Feliz Navidad

josé luis pons

José Luis Pons.

Ahora que los informativos nos muestran como suben las temperaturas, y las imágenes de cientos de playas repletas de bañistas. Ahora, que se discute en tertulias televisivas la cifra que alcanzará el turismo durante nuestra estación estival y la “riqueza” que generará en el país. Ahora, que la mayoría de localidades celebran las fiestas que traen alegría, colorido, bebidas, orquestas y cacharritos. Ahora, que se discuten cifras de una ocupación hotelera, que solo debería preocupar a los dueños de los hoteles; ya que nunca he sido merecedor de los beneficios del efecto “éxito veraniego” ni en mi nómina mensual, ni en la bajada de productos al consumo, pero sí he tenido que pagar a bancos y gobierno la falta de previsión y desidia ante algo que llamaron “Crisis”. Una situación que no ha finalizado, porque una crisis solo se acaba cuando desaparecen sus consecuencias.

Ahora, y todavía, siguen llenándose las parroquias, economatos, y comedores sociales de personas que esperan una ayuda a su miseria. PORQUE LA MISERIA NO DUERME, y, a la llegada en deterioradas pateras de gente que lo dejan todo por vivir un poco mejor, hay que sumar la cantidad de personas que siguen sufriendo necesidades; aunque no estemos en Navidades.

Y es que agachamos las cabezas ante las colas de necesitados, y solo la levantamos con gestos caritativos en esas fechas donde parece que las luces y las zambombas nos recuerdan que tenemos corazón. Nos hacen falta cientos de tiendas con absurdos adornos navideños encandilando el orgullo y haciendo aflorar la pena. Necesitamos a los niños de San Ildefonso para gritarnos que, por lo menos, tenemos salud, cuando hay seres humanos que no tienen nada que llevarse a la boca.

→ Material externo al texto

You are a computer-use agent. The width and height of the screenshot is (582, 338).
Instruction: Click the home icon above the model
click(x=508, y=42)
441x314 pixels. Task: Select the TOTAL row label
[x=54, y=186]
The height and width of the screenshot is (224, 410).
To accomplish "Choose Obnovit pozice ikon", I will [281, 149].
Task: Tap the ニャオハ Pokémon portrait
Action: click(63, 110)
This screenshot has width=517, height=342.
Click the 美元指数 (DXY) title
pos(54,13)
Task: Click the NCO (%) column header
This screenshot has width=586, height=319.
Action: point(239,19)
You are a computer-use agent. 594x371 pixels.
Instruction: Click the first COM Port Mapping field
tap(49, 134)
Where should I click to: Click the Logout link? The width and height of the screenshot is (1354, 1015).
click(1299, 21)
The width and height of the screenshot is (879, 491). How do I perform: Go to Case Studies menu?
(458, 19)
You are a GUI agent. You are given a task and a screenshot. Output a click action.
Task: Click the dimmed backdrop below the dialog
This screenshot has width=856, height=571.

Aunque disfrutemos en verano, debemos dar la debida importancia al que no tiene, porque igual -por causas de la vida- ocupamos su puesto algún día.

Ayudemos a quienes el hecho de conseguir la felicidad se convierte en un acto de valentía.

La pobreza no entiende de playas, hoteles ni fiestas. La pobreza ve un paquete de azúcar donde tú ves un hueco donde pinchar la sombrilla.

Por si sirve de algo, y en pleno verano, os deseo, de todo corazón una FELIZ NAVIDAD.